The shoe’s marketing implies that it’s meant for a woman who runs so much that she eventually becomes fed up with those pesky shoes meant for men and demands a shoe made for her feet. And yet the company says it’s not meant to be worn for runs longer than six miles. That’s great if you exclusively run 5Ks and 10Ks, but that’s not really in line with the big trend in women’s running, which is total domination of the half-marathon. Which, if you need a reminder, is 21.1K/13.1 miles and thus is more than twice the longest distance recommended for the shoe.
So if you’re one of the hundreds of thousands of women taking part in a half-marathon this year? This shoe ain’t for you.
The Adidas spokesperson acknowledges that women have been the driver behind the latest boom in running, then goes on to say:
“It’s moved this big, fundamental shift away from the serious, competitive aspect to much more of a social aspect dominated by female runners,” Wardlaw says.
This is where I facepalmed.
Listen, I don’t deny that for a lot of women, running and racing is very much a social thing, something they do with their friends or their family members. I know a lot of women whose only race all year long is the Iron Girl half-marathon in Clearwater, and they run it with their friends or their daughters or their sisters. This is obviously not how I roll, but that’s fine. I know this is a shocking thing to admit out loud, but not everyone has to have the exact same priorities and perspectives in life that I do.

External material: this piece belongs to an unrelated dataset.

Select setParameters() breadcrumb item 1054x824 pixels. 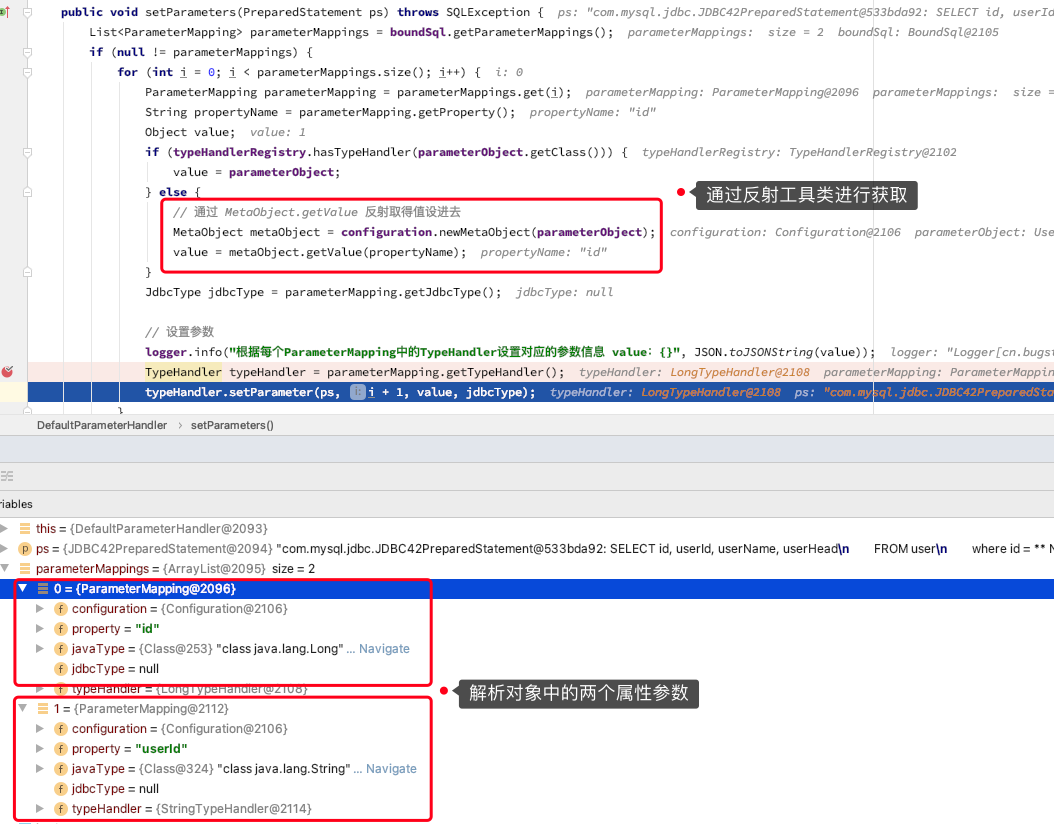point(232,425)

ALL THAT SAID, I cannot be the only female runner who is tired of hearing about how we aren’t really serious runners. I’m tired of hearing about how we’ve made the sport less competitive. The influx of women into the sport may have made it more inclusive – and thank goodness for that – but less competitive? Less serious? Please.

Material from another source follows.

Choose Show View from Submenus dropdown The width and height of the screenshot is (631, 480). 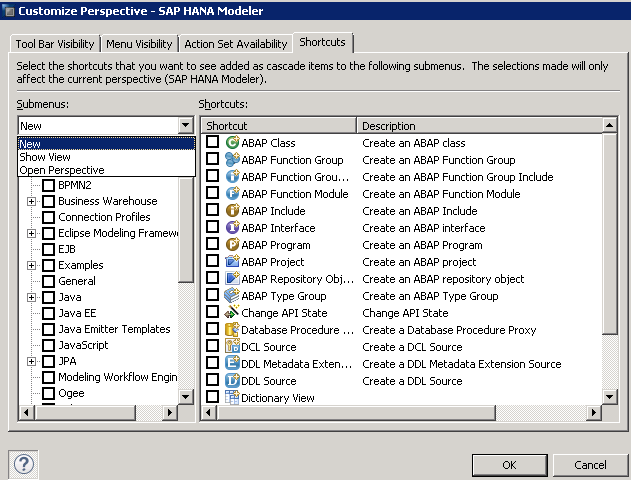(45, 157)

Further, I would make the argument that a lot of those social, supposedly less serious female runners? They actually are quite serious about their running. You don’t run several times a week and follow a training plan if you aren’t serious. It’s just that their seriousness takes a different shape than what we’d historically thought of as serious running. I mean, you don’t have to run 70+ mile weeks to be a serious runner, and you don’t have to do it in split shorts and a cotton race shirt from 1986. That’s because seriousness isn’t about external signifiers; it’s about what’s inside your heart and your mind.
I really wanted to wholeheartedly love what Adidas is doing, because I appreciate when sports apparel companies recognize women’s bodies tend to have different needs than those of men. That’s why I am like *flings money* at Coeur Sports and would be even if I wasn’t an ambassador, because they get that you can’t put women in tri shorts made for dudes and not expect things to get gnarly and they design their products accordingly. I want to reward companies that do this with my money! LET ME GIVE YOU MY MONEY.
But I can’t do that when the company only meets me halfway. Don’t tell me about how you’ve made this amazing running shoe that is meant for women, but then turn around and say this amazing running shoe isn’t actually for serious runners because everyone knows women aren’t serious runners. You can’t woo athletes like me out of one side of your mouth and then insult us out of the other side. It doesn’t work like that.
Adidas says they have big plans for the future of women’s running. I sure hope those future plans include treating female runners like actual runners.